Mr. Blinken acknowledged ultimately it will be up to a court of law to determine individual criminal responsibility. The U.S. will continue tracking reports of war crimes in Ukraine and share the information with allies, and international and multilateral institutions, he vowed.

Mr. Blinken’s statement referred to actions by “Russian forces,” which appears to contradict an earlier statement by President Biden personally branding Mr. Putin a war criminal.

When pressed about Mr. Putin, Beth Van Schaack, newly confirmed ambassador-at-large for the State Department’s Office of Global Criminal Justice told reporters, the evidence pointed to atrocities by Russian forces. It is for a court to determine Mr. Putin’s culpability because under international law, they are able to reach the top of the chain of command, she said. Her office leads the State Department’s efforts to collect, analyze, and document potential war crimes being committed in Ukraine.

While the Western leaders met in Brussels, Karim Khan, the chief prosecutor at the International Criminal Court (ICC)—different from the UN’s highest court—met at the Hague with a British-led group of prosecutors and justice ministers from 38 countries on Ukraine.

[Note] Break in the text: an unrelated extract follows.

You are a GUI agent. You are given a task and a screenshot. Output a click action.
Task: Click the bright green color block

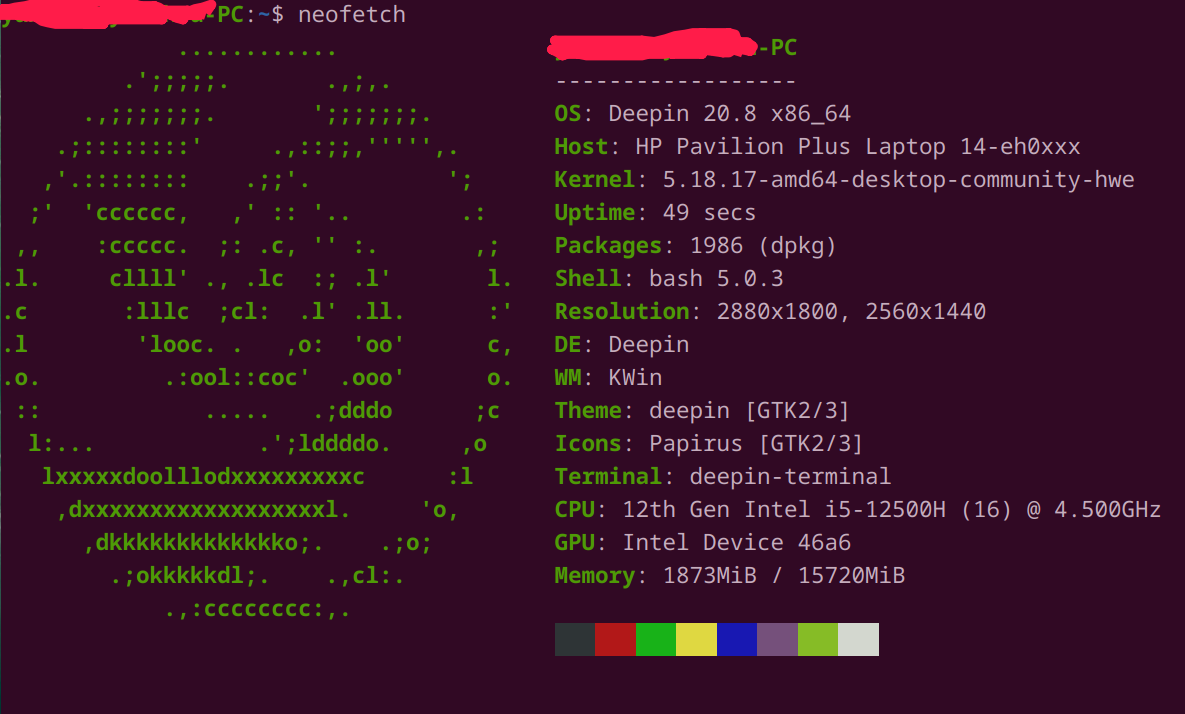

Mr. Khan began a formal inquiry into war crimes and crimes against humanity several days after the war started in late February. The investigation will also include possible atrocities on both sides and events going back to Russia’s annexation of Crimea from eastern Ukraine in 2014.

Neither Russia, Ukraine, nor the U.S. are members of the ICC and not under its jurisdiction, which poses a difficulty in addressing responsibility for war crimes in Ukraine. America has had rocky relations with the ICC and has blocked efforts by the court to investigate alleged U.S. war crimes related to its Afghanistan war.